Would you quote every entry exactly, dropping only the pictures?

[Dataset entries]
=== Section Start ===

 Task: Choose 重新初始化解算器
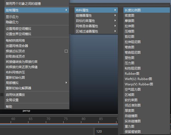click(x=19, y=88)
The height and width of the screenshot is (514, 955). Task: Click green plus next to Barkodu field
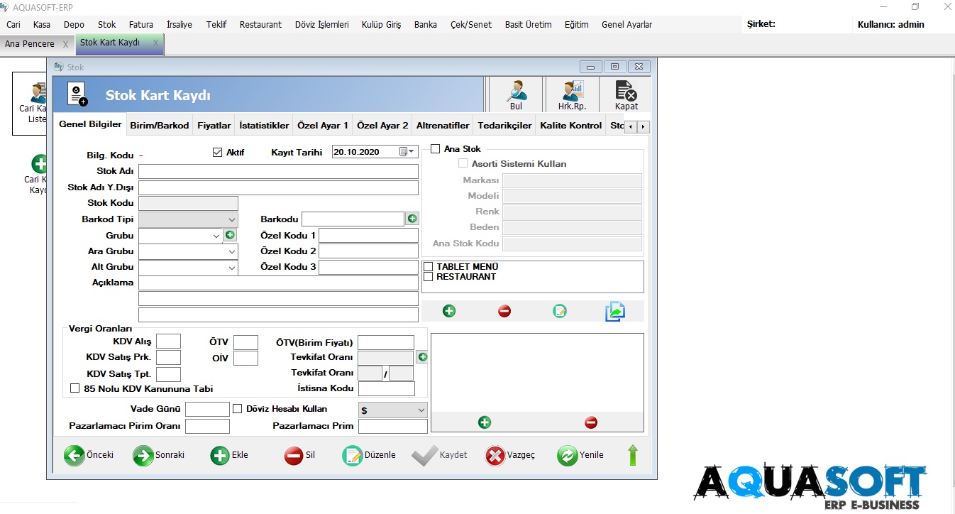tap(412, 219)
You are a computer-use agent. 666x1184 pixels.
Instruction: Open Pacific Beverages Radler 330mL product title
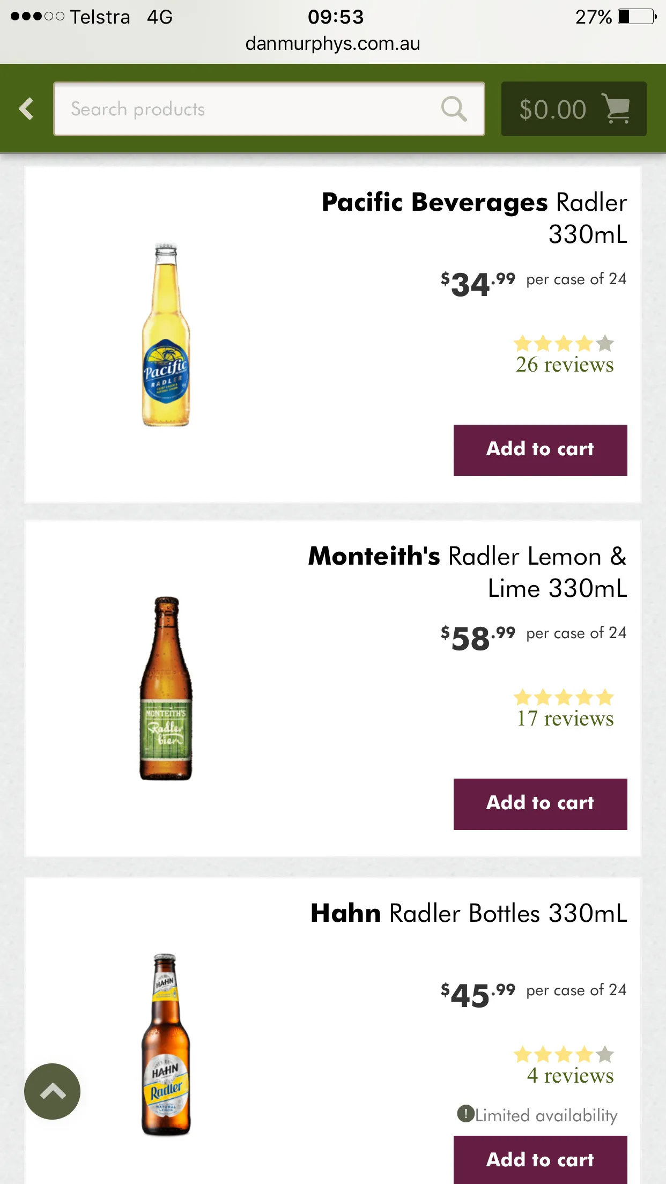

=== Section End ===

● **Output of the task**:
 Task: Choose 重新初始化解算器
click(x=19, y=88)
The height and width of the screenshot is (514, 955). Task: Click green plus next to Barkodu field
tap(412, 219)
You are a computer-use agent. 666x1184 pixels.
Instruction: Open Pacific Beverages Radler 330mL product title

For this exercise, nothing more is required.